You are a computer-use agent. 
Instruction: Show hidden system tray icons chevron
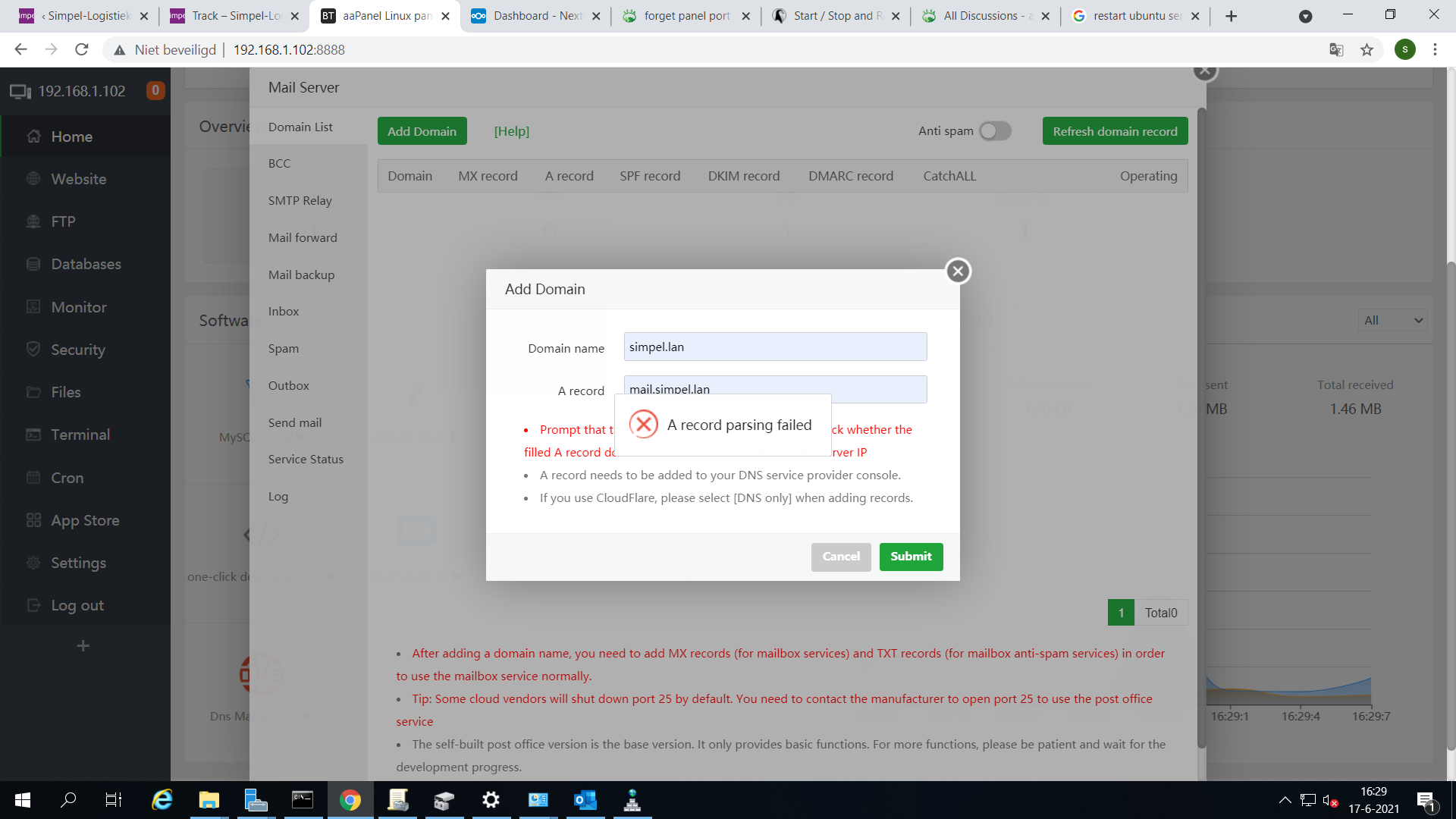pos(1285,800)
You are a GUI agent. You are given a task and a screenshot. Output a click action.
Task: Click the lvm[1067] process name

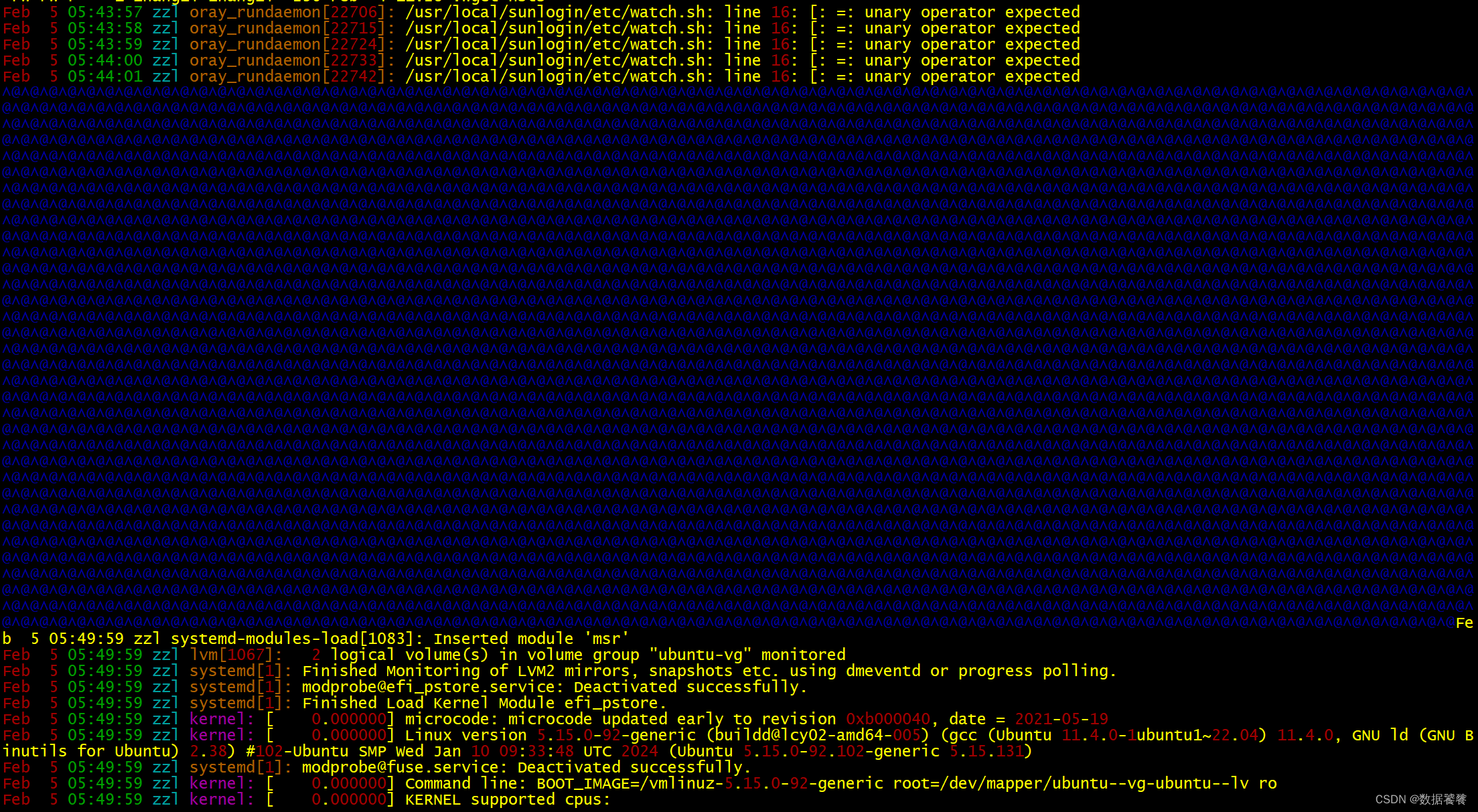click(231, 655)
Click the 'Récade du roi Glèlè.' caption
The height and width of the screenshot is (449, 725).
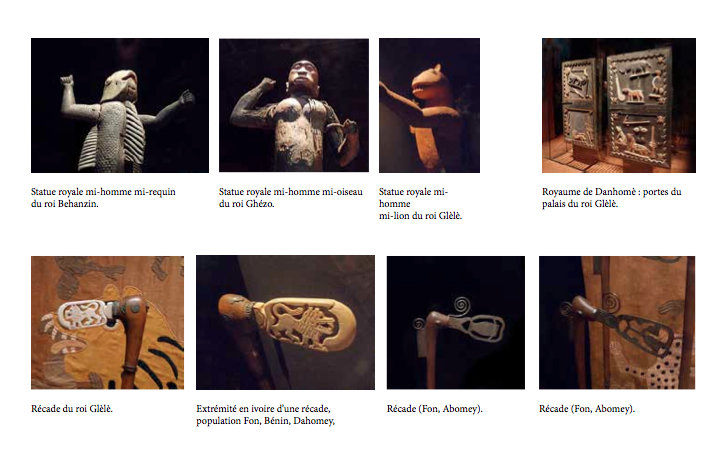click(72, 409)
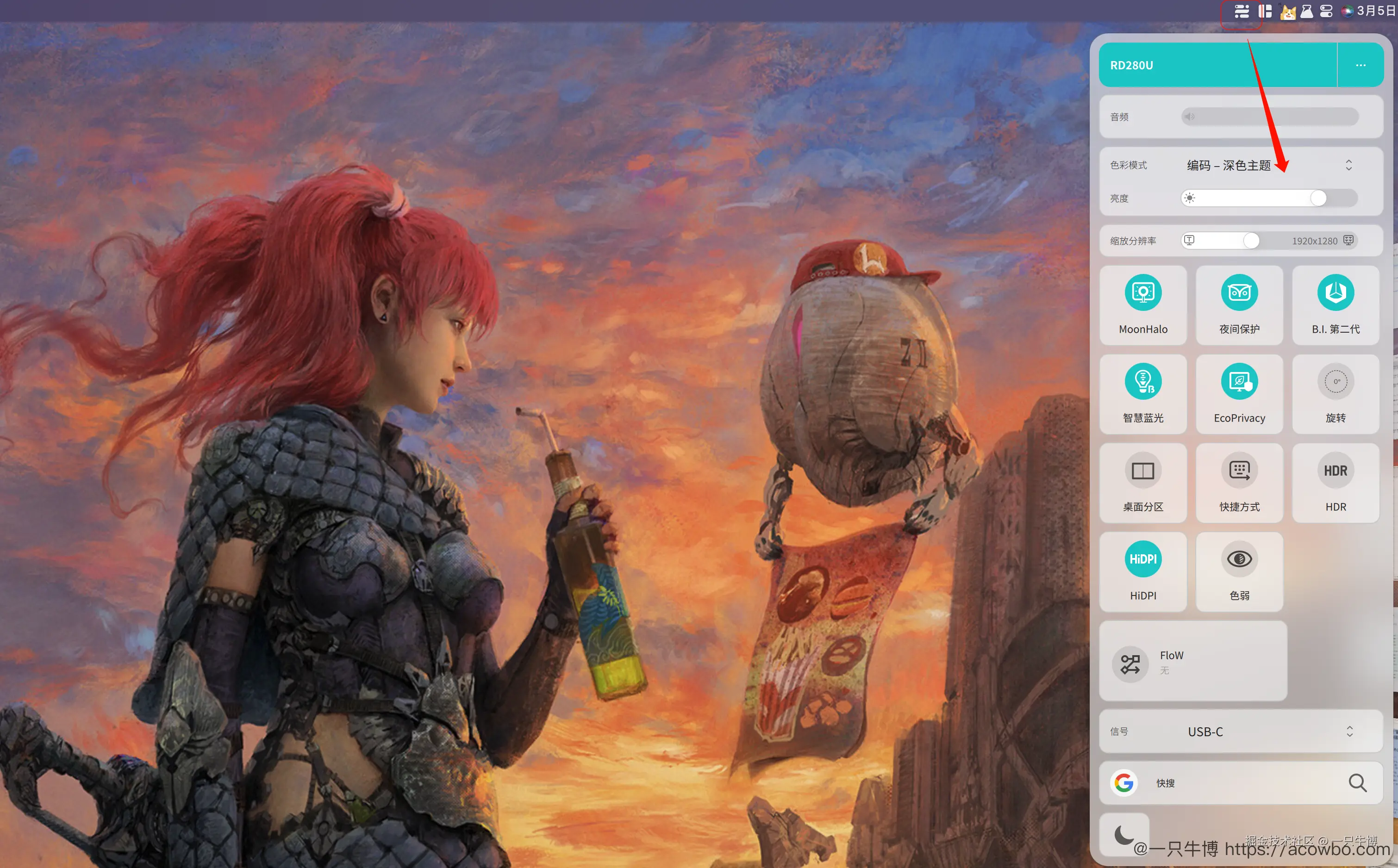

• [Requirements] Pull every line of text out of the records above, word for word, and leave out the pictures.

• [Full output]
You are a computer-use agent. 
Instruction: Show hidden system tray icons chevron
pos(1285,800)
You are a GUI agent. You are given a task and a screenshot. Output a click action.
Task: Click the lvm[1067] process name

click(231, 655)
Click the 'Récade du roi Glèlè.' caption
The height and width of the screenshot is (449, 725).
click(72, 409)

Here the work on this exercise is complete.